Agencé de façon qu’au terme de son usage il puisse être brisé sans effort, il ne sert pas deux fois. Ainsi dure-t-il moins encore que les denrées fondantes ou nuageuses qu’il enferme.

A tous les coins de rues qui aboutissent aux halles, il luit alors de l’éclat sans vanité du bois blanc. Tout neuf encore, et légèrement ahuri d’être dans une pose maladroite à la voirie jeté sans retour, cet objet est en somme des plus sympathiques, — sur le sort duquel il convient toutefois de ne s’appesantir longuement.

Le sérieux défait

Mesdames et messieurs, l’éclairage est oblique.
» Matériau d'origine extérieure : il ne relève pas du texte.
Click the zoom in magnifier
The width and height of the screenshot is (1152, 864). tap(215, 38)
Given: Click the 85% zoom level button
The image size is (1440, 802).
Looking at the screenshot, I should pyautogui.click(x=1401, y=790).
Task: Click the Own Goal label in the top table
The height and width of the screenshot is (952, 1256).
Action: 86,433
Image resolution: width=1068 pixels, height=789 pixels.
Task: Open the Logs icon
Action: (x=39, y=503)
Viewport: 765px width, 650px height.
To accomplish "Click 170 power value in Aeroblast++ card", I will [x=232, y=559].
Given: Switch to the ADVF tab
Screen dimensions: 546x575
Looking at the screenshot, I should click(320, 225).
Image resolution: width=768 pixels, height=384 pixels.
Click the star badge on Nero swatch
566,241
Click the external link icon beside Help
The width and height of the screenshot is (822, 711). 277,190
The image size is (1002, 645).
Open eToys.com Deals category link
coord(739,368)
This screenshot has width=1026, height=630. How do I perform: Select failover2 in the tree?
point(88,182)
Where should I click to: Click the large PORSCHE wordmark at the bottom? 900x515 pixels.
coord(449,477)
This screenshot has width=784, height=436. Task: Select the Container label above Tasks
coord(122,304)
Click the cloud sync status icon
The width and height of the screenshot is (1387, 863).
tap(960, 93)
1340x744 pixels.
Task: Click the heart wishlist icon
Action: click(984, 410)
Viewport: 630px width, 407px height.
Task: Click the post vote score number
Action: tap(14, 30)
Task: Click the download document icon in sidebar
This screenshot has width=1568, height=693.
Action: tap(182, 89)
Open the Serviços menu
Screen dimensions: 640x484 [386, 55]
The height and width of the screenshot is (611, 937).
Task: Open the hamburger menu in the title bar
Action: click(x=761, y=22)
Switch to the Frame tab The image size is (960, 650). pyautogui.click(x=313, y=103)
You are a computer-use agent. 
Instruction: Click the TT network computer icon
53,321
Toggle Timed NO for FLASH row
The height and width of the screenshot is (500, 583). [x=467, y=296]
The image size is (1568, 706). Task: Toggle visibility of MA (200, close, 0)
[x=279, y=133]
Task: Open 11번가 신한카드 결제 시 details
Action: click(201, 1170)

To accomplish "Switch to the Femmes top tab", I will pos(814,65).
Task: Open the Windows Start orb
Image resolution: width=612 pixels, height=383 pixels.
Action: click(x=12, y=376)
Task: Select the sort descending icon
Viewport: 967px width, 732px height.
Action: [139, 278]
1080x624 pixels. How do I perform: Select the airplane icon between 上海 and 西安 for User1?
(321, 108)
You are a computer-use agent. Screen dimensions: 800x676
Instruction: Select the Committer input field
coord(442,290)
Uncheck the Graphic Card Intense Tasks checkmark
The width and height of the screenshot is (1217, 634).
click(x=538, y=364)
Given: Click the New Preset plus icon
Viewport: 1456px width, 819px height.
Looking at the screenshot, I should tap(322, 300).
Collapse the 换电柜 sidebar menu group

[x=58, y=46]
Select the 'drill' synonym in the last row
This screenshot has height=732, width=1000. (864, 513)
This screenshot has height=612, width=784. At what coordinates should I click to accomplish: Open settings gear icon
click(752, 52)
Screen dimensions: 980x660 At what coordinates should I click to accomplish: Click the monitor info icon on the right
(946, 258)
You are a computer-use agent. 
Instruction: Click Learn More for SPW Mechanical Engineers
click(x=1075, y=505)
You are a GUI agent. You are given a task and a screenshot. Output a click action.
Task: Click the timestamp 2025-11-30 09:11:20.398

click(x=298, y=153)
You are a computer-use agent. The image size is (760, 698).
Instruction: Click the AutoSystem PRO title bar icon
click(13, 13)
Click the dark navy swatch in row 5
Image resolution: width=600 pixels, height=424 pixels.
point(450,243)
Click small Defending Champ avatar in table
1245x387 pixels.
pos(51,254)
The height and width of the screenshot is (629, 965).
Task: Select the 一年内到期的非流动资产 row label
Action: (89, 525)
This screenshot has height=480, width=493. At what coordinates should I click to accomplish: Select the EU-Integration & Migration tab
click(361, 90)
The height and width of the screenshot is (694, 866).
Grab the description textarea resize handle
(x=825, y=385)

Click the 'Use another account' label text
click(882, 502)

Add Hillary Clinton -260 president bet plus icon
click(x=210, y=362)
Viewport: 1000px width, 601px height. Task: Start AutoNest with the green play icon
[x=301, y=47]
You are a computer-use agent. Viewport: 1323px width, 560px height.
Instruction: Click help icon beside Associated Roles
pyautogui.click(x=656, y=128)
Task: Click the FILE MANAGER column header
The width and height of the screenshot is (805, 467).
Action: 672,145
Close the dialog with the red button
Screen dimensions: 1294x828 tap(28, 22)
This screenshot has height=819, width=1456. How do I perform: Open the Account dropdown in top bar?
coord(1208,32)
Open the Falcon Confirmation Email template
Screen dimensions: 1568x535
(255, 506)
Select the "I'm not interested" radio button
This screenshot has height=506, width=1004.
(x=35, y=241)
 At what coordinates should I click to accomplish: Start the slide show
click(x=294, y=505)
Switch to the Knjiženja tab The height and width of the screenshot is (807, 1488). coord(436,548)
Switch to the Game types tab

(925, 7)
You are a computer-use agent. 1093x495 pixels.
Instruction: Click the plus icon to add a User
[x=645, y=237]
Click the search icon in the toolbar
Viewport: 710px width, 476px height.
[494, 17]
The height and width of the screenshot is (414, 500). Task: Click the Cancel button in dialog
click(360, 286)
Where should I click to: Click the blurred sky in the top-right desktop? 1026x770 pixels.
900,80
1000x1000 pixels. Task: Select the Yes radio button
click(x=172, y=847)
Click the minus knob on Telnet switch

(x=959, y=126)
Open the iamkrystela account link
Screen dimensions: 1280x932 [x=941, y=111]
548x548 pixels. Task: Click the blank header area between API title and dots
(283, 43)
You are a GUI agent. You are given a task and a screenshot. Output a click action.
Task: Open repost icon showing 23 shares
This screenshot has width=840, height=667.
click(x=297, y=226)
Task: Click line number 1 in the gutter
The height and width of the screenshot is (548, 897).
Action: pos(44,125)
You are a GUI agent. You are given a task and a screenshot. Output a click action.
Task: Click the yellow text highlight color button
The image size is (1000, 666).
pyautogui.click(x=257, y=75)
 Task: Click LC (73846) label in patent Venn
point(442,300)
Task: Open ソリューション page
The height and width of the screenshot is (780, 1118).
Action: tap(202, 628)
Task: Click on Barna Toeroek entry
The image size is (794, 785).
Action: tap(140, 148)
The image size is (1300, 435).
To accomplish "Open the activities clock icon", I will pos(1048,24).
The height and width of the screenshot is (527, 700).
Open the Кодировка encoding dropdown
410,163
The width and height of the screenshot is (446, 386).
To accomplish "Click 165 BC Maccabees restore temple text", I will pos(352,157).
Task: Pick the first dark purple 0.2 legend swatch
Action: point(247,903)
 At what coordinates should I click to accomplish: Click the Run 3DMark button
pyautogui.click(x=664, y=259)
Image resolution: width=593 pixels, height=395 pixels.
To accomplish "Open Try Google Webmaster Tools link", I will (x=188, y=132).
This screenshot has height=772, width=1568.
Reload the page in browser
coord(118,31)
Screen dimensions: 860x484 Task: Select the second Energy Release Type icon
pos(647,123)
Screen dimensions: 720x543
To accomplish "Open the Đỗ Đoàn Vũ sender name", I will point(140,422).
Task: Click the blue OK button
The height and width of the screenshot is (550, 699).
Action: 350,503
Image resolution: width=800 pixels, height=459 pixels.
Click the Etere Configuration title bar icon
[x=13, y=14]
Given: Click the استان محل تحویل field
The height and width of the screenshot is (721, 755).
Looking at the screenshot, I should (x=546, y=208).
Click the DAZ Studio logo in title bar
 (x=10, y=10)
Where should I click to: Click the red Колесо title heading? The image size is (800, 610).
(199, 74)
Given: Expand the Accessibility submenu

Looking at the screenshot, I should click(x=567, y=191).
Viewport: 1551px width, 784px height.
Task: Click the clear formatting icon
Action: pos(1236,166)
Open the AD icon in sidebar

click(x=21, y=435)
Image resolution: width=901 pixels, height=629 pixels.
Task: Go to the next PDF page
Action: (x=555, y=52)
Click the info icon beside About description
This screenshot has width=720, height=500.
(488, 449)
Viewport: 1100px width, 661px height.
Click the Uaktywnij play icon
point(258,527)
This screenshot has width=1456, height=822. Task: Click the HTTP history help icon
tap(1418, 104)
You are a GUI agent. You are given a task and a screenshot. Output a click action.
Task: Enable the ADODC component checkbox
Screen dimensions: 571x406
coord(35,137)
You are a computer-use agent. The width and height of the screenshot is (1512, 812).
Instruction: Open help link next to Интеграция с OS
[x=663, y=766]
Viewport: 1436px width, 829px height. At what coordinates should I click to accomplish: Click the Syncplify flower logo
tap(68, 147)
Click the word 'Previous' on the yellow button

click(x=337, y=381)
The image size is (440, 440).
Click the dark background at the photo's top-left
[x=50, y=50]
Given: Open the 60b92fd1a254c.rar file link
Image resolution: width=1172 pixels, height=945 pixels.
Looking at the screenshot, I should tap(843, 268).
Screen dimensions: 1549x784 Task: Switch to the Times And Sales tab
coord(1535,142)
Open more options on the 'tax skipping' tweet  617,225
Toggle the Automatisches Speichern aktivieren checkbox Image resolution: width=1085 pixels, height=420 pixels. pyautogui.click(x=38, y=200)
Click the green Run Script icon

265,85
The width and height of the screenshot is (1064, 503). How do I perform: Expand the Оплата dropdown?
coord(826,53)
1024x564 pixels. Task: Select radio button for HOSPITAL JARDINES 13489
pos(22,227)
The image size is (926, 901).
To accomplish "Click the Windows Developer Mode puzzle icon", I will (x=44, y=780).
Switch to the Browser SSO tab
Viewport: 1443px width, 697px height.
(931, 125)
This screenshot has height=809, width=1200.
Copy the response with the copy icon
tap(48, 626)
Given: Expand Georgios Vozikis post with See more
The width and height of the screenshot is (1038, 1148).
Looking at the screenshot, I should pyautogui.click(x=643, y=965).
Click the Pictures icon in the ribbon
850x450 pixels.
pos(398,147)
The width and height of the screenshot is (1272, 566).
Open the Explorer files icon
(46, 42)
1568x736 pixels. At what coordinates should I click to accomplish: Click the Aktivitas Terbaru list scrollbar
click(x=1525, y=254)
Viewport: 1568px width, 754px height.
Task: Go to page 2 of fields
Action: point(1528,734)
Si quelqu’un fait des gestes derrière moi qu’on m’avertisse. Je ne suis pas un bouffon.

Mesdames et messieurs : la face des mouches est sérieuse. Cet animal marche et vole à son affaire avec précipitation. Mais il change brusquement ses buts, la suite de son manège est imprévue : on dit que cet insecte est dupe du hasard. Il ne se laisse pas approcher : mais au contraire il vient, et vous touche souvent où il veut ; ou bien, de moins près, il vous pose la face seule qu’il veut. Chassé, il fuit, mais revient mille instants par mille voies se reposer au chasseur. On rit à l’aise. On dit que c’est comique.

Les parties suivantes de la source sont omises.